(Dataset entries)
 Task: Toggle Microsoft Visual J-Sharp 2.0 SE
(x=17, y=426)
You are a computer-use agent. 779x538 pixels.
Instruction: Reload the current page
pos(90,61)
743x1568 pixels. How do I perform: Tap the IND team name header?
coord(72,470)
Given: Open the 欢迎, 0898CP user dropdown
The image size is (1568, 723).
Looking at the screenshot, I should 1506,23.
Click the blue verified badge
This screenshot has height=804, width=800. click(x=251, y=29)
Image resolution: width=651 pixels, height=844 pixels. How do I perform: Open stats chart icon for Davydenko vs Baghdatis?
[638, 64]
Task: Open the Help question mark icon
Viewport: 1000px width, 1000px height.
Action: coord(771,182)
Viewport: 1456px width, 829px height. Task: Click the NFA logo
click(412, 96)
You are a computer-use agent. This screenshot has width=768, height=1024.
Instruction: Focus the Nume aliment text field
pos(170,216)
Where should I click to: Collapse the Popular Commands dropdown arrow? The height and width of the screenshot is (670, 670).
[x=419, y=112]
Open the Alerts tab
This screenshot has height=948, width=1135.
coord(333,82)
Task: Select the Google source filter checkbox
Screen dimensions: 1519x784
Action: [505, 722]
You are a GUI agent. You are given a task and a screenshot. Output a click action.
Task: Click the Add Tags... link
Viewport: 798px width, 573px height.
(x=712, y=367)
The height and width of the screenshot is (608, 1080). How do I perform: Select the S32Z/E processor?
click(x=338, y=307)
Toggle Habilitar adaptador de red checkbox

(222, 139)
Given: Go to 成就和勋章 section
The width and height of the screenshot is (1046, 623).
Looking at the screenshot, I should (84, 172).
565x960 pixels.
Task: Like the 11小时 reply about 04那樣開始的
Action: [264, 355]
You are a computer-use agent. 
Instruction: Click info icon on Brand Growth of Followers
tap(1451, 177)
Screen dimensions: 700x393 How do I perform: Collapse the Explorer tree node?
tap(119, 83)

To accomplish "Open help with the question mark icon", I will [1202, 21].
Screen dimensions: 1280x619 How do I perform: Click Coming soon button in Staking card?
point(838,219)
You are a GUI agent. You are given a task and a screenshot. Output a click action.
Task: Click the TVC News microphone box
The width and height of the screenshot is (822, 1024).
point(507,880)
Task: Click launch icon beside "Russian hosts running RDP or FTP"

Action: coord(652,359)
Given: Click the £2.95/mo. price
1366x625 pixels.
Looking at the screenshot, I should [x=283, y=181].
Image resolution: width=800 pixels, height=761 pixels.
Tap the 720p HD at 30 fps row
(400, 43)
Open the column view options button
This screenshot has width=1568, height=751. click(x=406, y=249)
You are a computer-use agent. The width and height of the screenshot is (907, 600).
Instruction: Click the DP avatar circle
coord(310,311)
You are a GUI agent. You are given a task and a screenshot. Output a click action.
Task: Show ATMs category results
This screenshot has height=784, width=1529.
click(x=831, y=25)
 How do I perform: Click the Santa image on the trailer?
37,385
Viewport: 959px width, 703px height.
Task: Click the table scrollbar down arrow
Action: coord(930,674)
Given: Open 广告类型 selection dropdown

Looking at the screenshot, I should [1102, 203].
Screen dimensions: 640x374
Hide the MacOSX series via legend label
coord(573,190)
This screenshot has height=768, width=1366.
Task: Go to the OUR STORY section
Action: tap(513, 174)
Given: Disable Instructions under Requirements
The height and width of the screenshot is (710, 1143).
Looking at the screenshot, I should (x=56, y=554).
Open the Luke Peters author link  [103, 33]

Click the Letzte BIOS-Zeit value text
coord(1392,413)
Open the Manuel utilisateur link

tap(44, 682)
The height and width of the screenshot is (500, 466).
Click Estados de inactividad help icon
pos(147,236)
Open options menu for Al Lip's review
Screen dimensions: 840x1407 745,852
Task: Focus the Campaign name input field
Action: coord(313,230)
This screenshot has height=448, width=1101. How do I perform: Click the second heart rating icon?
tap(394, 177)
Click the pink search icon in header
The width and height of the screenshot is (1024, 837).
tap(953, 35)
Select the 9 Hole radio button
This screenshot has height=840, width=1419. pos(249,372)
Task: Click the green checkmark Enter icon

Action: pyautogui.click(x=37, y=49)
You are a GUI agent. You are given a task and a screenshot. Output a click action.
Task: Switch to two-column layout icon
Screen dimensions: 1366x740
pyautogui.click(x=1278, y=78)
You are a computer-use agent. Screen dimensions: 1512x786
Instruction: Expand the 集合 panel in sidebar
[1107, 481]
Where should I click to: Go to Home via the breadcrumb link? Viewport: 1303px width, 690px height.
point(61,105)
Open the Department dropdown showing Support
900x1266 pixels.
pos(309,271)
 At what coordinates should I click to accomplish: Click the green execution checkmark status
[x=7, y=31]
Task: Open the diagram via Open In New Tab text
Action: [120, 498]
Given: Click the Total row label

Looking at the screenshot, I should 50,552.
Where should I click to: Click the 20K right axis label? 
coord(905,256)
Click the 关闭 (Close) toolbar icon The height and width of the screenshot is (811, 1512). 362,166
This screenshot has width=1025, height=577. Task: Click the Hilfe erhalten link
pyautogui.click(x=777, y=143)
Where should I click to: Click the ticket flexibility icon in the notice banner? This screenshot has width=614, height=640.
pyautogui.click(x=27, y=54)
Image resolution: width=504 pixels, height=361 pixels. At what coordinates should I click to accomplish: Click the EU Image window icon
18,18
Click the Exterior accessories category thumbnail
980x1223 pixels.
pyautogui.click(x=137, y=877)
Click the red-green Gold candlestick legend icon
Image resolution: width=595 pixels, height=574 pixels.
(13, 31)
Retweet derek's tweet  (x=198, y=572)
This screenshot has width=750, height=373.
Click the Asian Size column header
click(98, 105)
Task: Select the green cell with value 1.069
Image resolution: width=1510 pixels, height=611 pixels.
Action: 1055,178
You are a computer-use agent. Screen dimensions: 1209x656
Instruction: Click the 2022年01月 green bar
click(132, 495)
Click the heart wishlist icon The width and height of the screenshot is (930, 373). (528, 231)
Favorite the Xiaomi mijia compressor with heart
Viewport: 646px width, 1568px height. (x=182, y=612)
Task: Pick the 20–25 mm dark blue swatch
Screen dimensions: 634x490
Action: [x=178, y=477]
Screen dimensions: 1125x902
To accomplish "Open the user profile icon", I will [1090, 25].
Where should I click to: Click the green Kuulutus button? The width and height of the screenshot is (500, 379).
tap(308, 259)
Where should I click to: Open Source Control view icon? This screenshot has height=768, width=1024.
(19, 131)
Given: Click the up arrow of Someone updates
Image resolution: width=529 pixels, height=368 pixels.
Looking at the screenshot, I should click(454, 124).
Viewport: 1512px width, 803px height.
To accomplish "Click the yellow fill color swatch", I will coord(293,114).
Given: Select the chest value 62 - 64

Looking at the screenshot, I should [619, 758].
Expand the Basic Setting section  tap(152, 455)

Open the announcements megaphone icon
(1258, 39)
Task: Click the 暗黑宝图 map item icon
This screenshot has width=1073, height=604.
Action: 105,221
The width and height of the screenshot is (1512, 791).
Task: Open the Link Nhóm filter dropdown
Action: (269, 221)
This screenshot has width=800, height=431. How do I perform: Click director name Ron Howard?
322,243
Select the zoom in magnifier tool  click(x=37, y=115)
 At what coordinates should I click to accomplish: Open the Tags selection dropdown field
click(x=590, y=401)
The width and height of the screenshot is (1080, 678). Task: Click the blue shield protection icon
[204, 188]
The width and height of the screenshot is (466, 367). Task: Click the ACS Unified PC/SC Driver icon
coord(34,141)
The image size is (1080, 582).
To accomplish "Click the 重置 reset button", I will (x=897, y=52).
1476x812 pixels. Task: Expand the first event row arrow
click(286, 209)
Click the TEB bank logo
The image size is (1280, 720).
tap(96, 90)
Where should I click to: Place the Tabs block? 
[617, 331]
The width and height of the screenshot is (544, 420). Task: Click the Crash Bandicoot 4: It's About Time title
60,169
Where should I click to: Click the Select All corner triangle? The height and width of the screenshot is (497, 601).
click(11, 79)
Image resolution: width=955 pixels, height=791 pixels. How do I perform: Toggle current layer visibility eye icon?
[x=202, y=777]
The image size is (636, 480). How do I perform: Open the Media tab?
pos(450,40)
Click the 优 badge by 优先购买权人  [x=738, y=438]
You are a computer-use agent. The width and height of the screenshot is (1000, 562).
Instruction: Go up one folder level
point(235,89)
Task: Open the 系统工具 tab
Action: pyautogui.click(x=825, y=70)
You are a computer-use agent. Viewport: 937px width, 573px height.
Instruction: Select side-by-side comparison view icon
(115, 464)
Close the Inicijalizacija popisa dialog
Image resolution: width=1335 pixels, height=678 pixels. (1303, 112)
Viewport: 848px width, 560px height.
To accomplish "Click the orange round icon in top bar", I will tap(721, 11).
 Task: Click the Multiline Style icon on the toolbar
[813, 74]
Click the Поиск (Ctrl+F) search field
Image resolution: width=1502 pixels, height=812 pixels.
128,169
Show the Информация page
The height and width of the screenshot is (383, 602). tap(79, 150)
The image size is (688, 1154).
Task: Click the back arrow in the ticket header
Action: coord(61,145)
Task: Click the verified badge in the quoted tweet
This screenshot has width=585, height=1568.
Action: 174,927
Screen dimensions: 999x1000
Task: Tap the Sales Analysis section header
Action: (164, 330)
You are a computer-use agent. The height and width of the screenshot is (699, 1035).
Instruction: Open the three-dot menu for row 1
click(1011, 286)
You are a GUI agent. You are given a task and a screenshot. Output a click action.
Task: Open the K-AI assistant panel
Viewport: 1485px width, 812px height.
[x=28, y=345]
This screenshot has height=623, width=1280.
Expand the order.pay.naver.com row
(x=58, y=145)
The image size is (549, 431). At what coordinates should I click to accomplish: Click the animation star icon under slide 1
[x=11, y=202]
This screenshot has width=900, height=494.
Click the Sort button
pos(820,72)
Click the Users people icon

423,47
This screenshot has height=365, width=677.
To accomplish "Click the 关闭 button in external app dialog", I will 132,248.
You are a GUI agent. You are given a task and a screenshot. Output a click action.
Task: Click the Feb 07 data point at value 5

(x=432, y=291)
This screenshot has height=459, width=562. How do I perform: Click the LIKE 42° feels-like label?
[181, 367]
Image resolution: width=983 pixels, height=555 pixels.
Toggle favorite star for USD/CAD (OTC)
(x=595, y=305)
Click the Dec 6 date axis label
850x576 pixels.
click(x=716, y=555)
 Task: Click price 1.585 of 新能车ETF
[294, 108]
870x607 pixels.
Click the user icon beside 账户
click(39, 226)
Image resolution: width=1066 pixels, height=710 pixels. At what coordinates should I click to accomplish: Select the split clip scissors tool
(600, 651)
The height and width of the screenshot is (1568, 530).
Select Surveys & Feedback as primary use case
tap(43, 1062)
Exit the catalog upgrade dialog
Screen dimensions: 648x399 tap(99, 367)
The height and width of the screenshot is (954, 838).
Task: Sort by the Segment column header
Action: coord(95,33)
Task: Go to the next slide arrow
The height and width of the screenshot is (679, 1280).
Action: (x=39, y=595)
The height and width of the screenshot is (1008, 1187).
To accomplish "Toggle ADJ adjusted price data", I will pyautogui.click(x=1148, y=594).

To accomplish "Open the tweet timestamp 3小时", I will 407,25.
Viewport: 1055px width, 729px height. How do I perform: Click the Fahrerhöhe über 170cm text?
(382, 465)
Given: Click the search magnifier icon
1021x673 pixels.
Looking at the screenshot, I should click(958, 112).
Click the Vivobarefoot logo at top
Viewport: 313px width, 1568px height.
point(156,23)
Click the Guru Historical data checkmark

### What to produce
Copy all lines from the data above that contain the word "question".

### Result
Task: Open the Help question mark icon
To accomplish "Open help with the question mark icon", I will [1202, 21].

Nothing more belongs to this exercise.